### Task objective
Scan the listing below for the string "dimensions" and copy each line where it turns up.

### Material shown
#####

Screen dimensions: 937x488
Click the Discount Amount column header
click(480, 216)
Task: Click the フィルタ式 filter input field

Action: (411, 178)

#####

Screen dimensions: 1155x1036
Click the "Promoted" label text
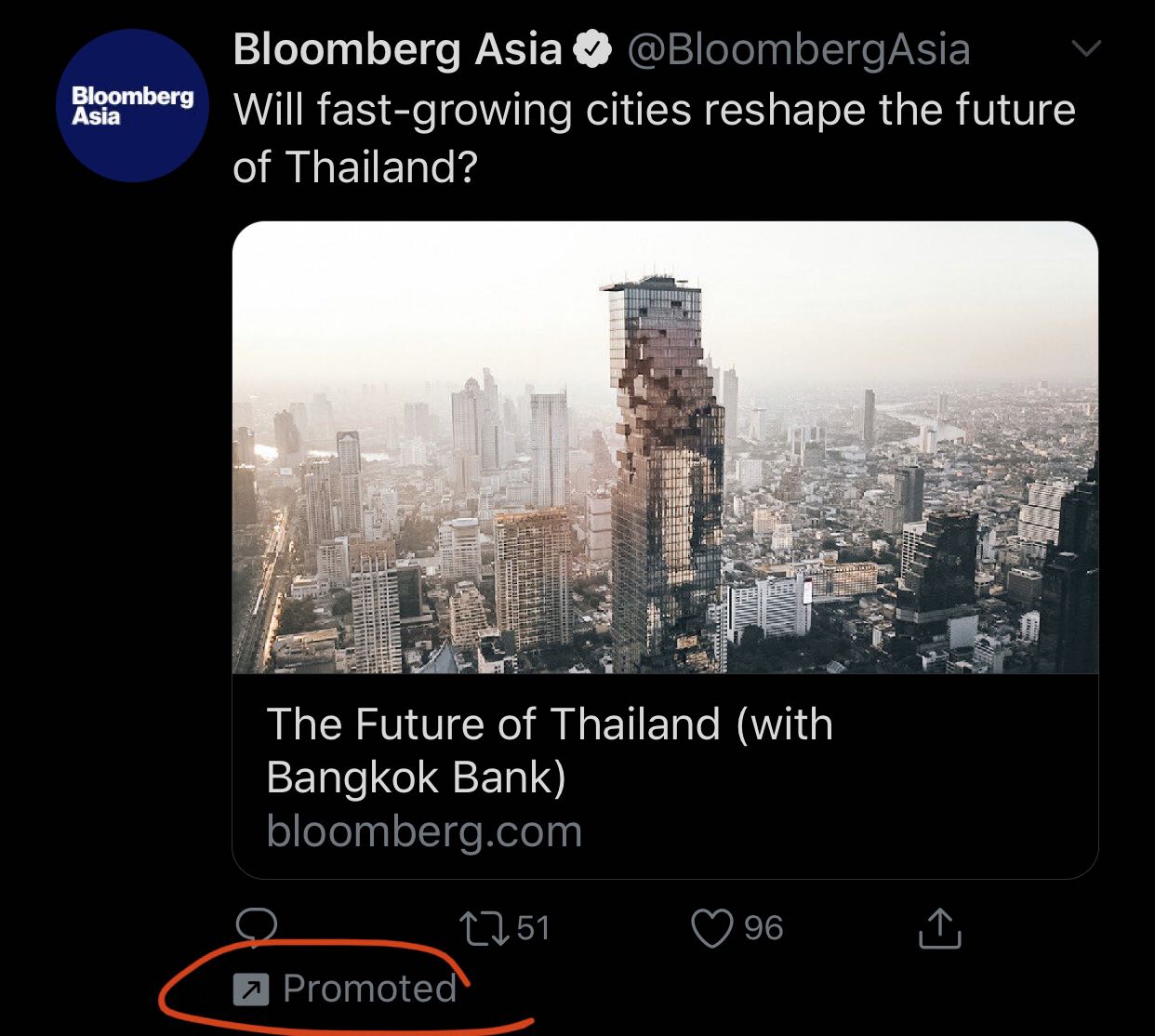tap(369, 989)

#####

### Solution for this task
Screen dimensions: 937x488
Screen dimensions: 1155x1036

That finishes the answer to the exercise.